At the root of the argument is the idea that the sponsorship of monumental architecture was regarded as a tool that would bring visibility and unfair advantage in the competition for public office, and that this compelled the Roman state to impose stricter limits to public building. The task for the architectural historian of republican Rome, therefore, is that of weaving together the “history of individuals and groups”—the Senate, the magistrates, and the citizen body—who “developed strategies to maneuver within these constraints” (2–3). Moving beyond formalism (i.e., how “Roman” is Roman republican architecture?), the author concentrates on the issue of “intention,” expertly sifting through prosopography and administrative history to define the propagandistic language behind the patterning of commissioning, building design, honorands, location, and function. Thus, Davies is able to trace the origins and continued development of Rome’s architectural “intertext”—a landscape in which monuments “referred to and gained meaning from what came before” (255)—to score political goals.

To that end, the author analyzes the fifth and early fourth centuries B.C.E., an oft overlooked phase, and re-evaluates the dating of key monuments created between 293 and 219 B.C.E. and after 167 B.C.E., when Livy’s text is missing. Partly owing to the uneven quality and quantity of the material, developments between 509 and 133 B.C.E. are treated in the first three chapters, while the period between the Gracchi and Caesar occupies the remaining four. Inviting comparison across the different phases, each chapter is organized under three main headings: “religious buildings,” “spoils and the city” (manubial displays), and “civic developments” (urban layout and civic buildings), with some overlap (e.g., the Theater of Pompey, though formally a religious structure including a civic building, is discussed primarily as a manubial monument, 229–36).
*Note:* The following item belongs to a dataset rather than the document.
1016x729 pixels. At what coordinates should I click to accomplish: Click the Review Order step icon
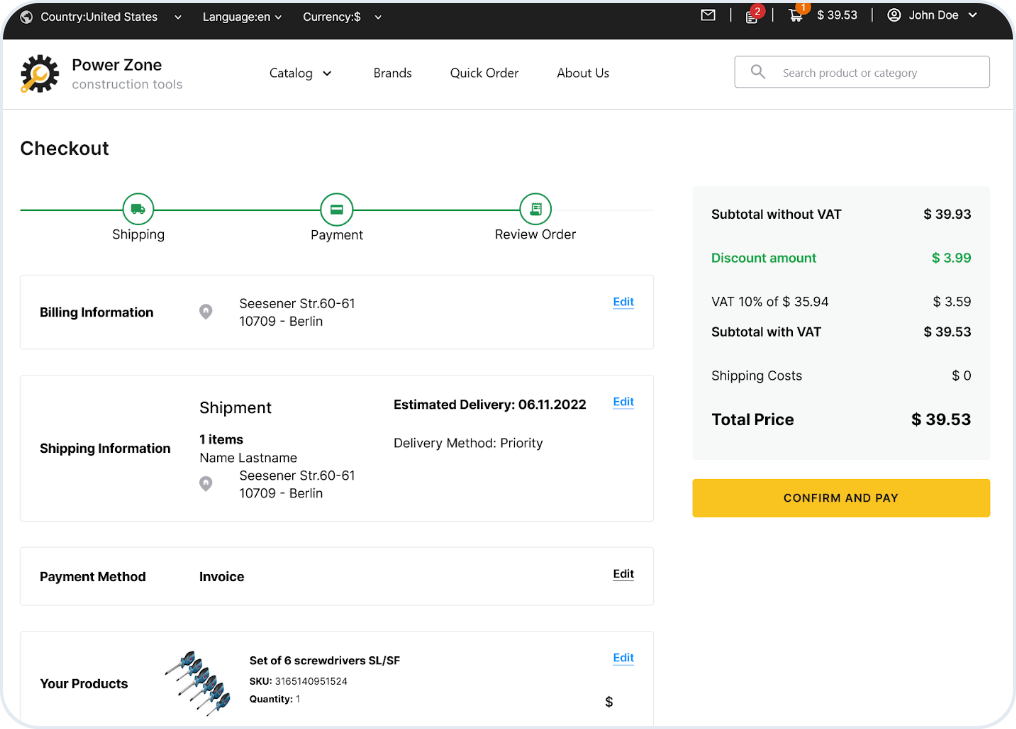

In lieu of an appendix or tables summarizing the relevant data, phase maps present the known or approximate locations of existing, renovated, and new sites (though the first of these are not identified in the corresponding labels). Buildings with known or hypothetical plans are represented in outline to indicate their extent, while the rest are indicated with simple symbols. Lower-scale maps adopt the same coding: the footprint of a building appears only when it is fully known (cf. A. Carandini ed., The Atlas of Ancient Rome [Princeton 2017], much heavier in the use of restored plans). Excavation plans are avoided in favor of redrawn, simplified ones, which provide the basis for new reconstruction models (very useful for teaching). The apparatus is enriched by hundreds of color illustrations, including views of the cited monuments in their actual state and of associated decoration (those of sites or objects hard to access are especially valuable: e.g., the altar at Temple D in the Largo Argentina, fig. 3.4a and b, page 85).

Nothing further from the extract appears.